Menurut Yudi, istri pelaku secara terbuka melalui Youtube mengaku mengetahui ada anak yang hamil saat belajar di yayasan milik suaminya.
"Istrinya pelaku ini tahu, kenapa tidak melapor dan memberitahukan kepada orang tua atau polisi kalaupun ada yang memperkosa. Kalau istrinya tidak curiga pada suaminya, harusnya melapor karena dia sebagai penanggung jawab atau pengasuh," ujar Yudi.
Kejadian ini, kata dia, tidak berdiri sendiri antara Herry dengan korban saja.
Sebab, korban bisa sampai ke tempat Herry ada yang menginformasikan bahwa di situ ada sekolah gratis.
"Ini harus dilacak siapa orang ini. Jangan-jangan ada sindikat," katanya.
Sayangnya, kata dia, fakta-fakta tersebut luput dalam penyidikan dan berita acara.
"Seolah-olah peristiwa ini hanya antara pelaku dan korban," ucapnya.
Ingin Dihukum Mati
Keluarga korban meminta Herry Wirawan (36), pelaku rudapaksa terhadap 13 santriwatinya, dihukum mati.
Hal itu diungkapkan Yudi Kurnia, kuasa hukum dari 11 korban, saat ditemui di Pengadilan Negeri (PN) Bandung, Jalan LLRE Martadinata, Kota Bandung, Selasa (21/12/2021).
"Korban menginginkan pelaku ini dijerat dengan hukuman mati sesuai dengan undang-undang perlindungan anak perubahan kedua," ujar Yudi.
Namun, kata dia, dalam tuntutan jaksa malah menerapkan undang-undang perlindungan anak perubahan kesatu.
"Dalam perubahan kesatu enggak ada hukuman mati atau kebiri. Ancaman 15 tahun dan di dalam pasal 81 ayat 3 ada pemberatan karena pelaku adalah guru, jadi ancaman hukuman 20 tahun," katanya.
Ia berharap jaksa penuntut umum mengubah tuntutannya dengan menerapkan undang-undang perubahan kedua yang mengatur kebiri dan hukuman seumur hidup.
"Mudah-mudahan dalam tuntutan diterapkan itu," ucapnya.
Sebelumnya, jaksa penuntut umum (JPU) mendakwa Herry dengan Pasal 81 ayat (1), ayat (3) jo Pasal 76.D UU RI Nomor 35 Tahun 2014 tentang Perubahan atas Undang-Undang Nomor 23 Tahun 2002 tentang Perlindungan Anak jo Pasal 65 ayat (1) KUHP untuk dakwaan primernya.
Sedang dakwaan subsider, melanggar Pasal 81 ayat (2), ayat (3) jo Pasal 76.D UU R.I Nomor 35 Tahun 2014 tentang Perubahan atas Undang-Undang Nomor 23 Tahun 2002 tentang Perlindungan Anak jo Pasal 65 ayat (1) KUHP.
"Terdakwa diancam pidana sesuai Pasal 81 Undang-undang Perlindungan Anak, ancamannya pidana 15 tahun.
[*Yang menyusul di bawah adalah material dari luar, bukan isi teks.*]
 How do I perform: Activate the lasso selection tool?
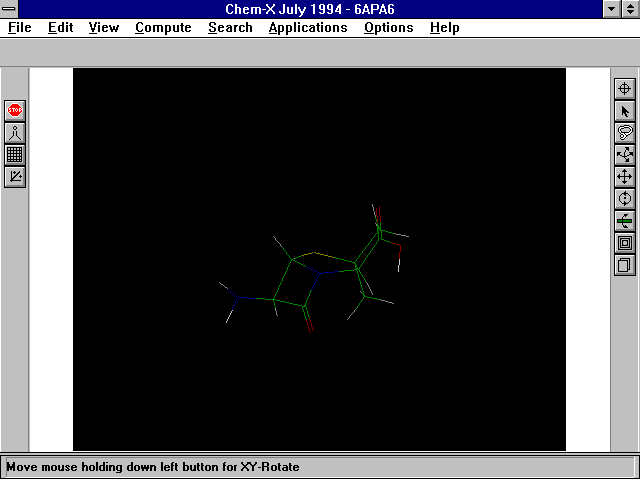tap(625, 133)
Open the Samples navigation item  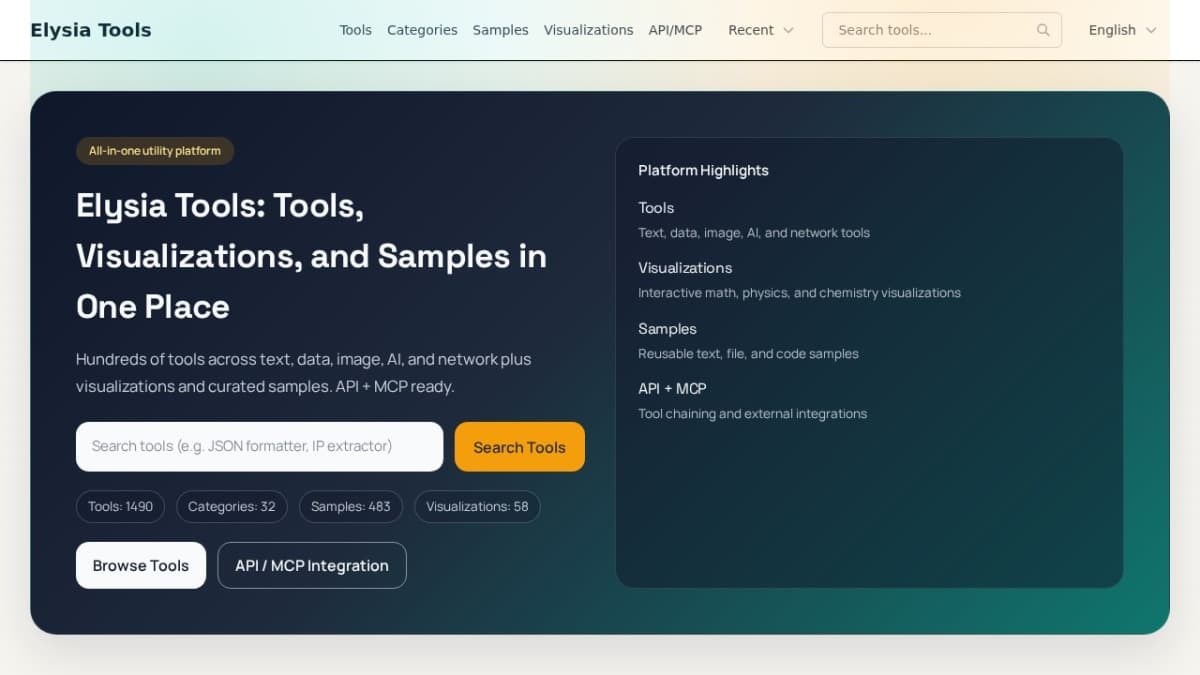click(500, 30)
Namun, perlu digarisbawahi, ada pemberatan karena dia sebagai tenaga pendidik sehingga hukumannya menjadi 20 tahun," ujar Pelaksana Tugas (Plt) Asisten Pidana Umum (Aspidum) Kejati Jawa Barat, Riyono.
Terus dikembangkan
Polda Jawa Barat bakal melakukan pengembangan kasus Herry Wirawan.
Kapolda Jawa Barat, Irjen Pol Suntana, mengatakan, meski saat ini kasus Herry Wirawan sudah masuk ke persidangan, anggotanya masih melakukan penyelidikan dan tidak menutup kemungkinan bakal ada temuan baru.
"Dalam penyidikan bisa saja timbul temuan baru dan kepolisian dalam kapasitas melakukan penyidikan," ujar Sunata, di Polrestabes Bandung, Senin (20/12/2021).
Polda Jabar, kata dia, terbuka dengan setiap informasi yang dilaporkan masyarakat terkait kasus Herry.
"Tetap (terima laporan terbaru)," katanya.
Dalam kasus ini, muncul sejumlah temuan dan fakta baru seperti bertambahnya korban dari 12 menjadi 13 orang.
Kemudian, Herry juga diduga telah menyelewengkan dana bantuan pemerintah serta dugaan eksploitasi bayi hasil rudapaksa yang dianggap anak yatim-piatu dan dijadikan alasan untuk meminta bantuan dari Pemerintah.
Karakter Psikopat
Psikiater atau pakar kejiwaan, Teddy Hidayat mengungkapkan ada karakter psikopat pada Herry Wiriawan.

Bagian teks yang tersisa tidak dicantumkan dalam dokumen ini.